An der Grenze: Nichts Neues aus Tarifa

Sylvia-Yvonne Kaufmann, Martin Hantke

Am 8. Mai berichtete eine Nachrichtenagentur folgendes: „Die spanische Polizei hat am Dienstag 120 aus Afrika stammende Menschen festgenommen, die offenbar illegal einwandern wollten. Ein Junge wurde an der Küste in der Nähe von Tarifa tot aufgefunden. Die Einwanderer hatten die Straße von Gibraltar in einem Boot überquert. Polizeihubschrauber und Boote suchten die Gewässer ab, konnten an der Küste aber nur ein leeres Boot entdecken. Die Behörden hatten zuvor einen Notruf aufgefangen, wonach vor Tarifa ein Schiff in Seenot sei. Die Polizei griff dann die in Gruppen in dem Gebiet von Tarifa umherziehenden Einwanderer auf. Unter ihnen waren auch 27 Frauen, davon eine Schwangere, und drei Babys. Auch der marokkanische Bootsführer wurde festgenommen.“

Eine von zahlreichen Meldungen über Flüchtlinge und sogenannte illegale Einwanderer und Einwanderinnen an diesem Tag.

Die Außengrenzen der EU sind dicht. Jahrelang haben die Innenministerien der EU-Mitgliedsländer dafür gesorgt, dass die Abschottungsmaßnahmen der Union effizienter und strenger durchgesetzt werden. Mit der Übernahme des Schengener Abkommens in den Gemeinsamen Besitzstand der EU wurde dies auch rechtlich abgesichert. So ist das Mittelmeer selbst zu einer „natürlichen Mauer“ gegen die Flüchtlinge geworden. Auch die deutsch-polnischen Grenzflüsse Oder und Neiße werden in „natürliche Mauern“ gegen die unerwünschten Einwanderer und Einwanderinnen verwandelt.

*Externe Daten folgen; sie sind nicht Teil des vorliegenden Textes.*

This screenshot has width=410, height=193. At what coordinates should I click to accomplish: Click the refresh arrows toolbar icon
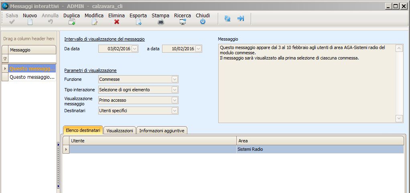pos(227,18)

So sehen sich mehr und mehr Menschen gezwungen, immer gefahrvollere Wege auf sich zu nehmen, um in die EU, nach „Europa“, zu gelangen. Sie riskieren ihr Leben bei Fahrten in kleinen, völlig überladenen Fischerbooten oder in großen schrottreifen Frachtern. Sie überqueren im Winter die Oder, lassen sich in Laderäumen oder Zwischenböden von LKW einschließen, um Schutz vor Verfolgung und Armut zu suchen, um zu Freunden oder Verwandten ziehen zu können oder um schlicht für sich und ihre Kinder die Reise in ein besseres Leben anzutreten.

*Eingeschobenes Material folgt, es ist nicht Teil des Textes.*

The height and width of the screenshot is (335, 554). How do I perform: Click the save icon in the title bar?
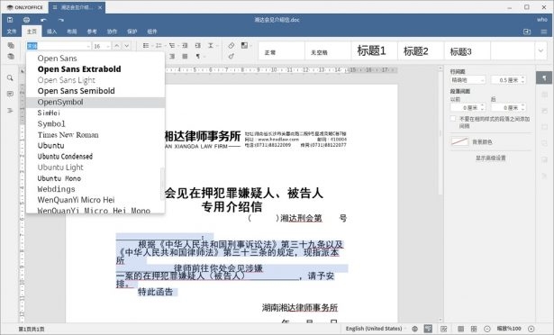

Damit ihre „Reise“ nicht von Anfang an zum Scheitern verurteilt ist, brauchen sie heutzutage Fluchthelfer, im Polizeijargon „Schlepper“ genannt. Jede Verstärkung der „Befestigungen“ an den EU-Außengrenzen, wie etwa der flächendeckende Einsatz von Wärmebildkameras an der deutschen Ostgrenze, erhöht die Nachfrage nach verlässlichen Fluchthelfern, die selbstverständlich für ihre nicht ungefährliche Dienstleistung auch bezahlt werden wollen. Zu Zeiten des Kalten Krieges galten Entgelte für die Fluchthilfe von Ost nach West von über 40 000 DM nicht als sittenwidrig. Dies hat sich nun grundlegend geändert.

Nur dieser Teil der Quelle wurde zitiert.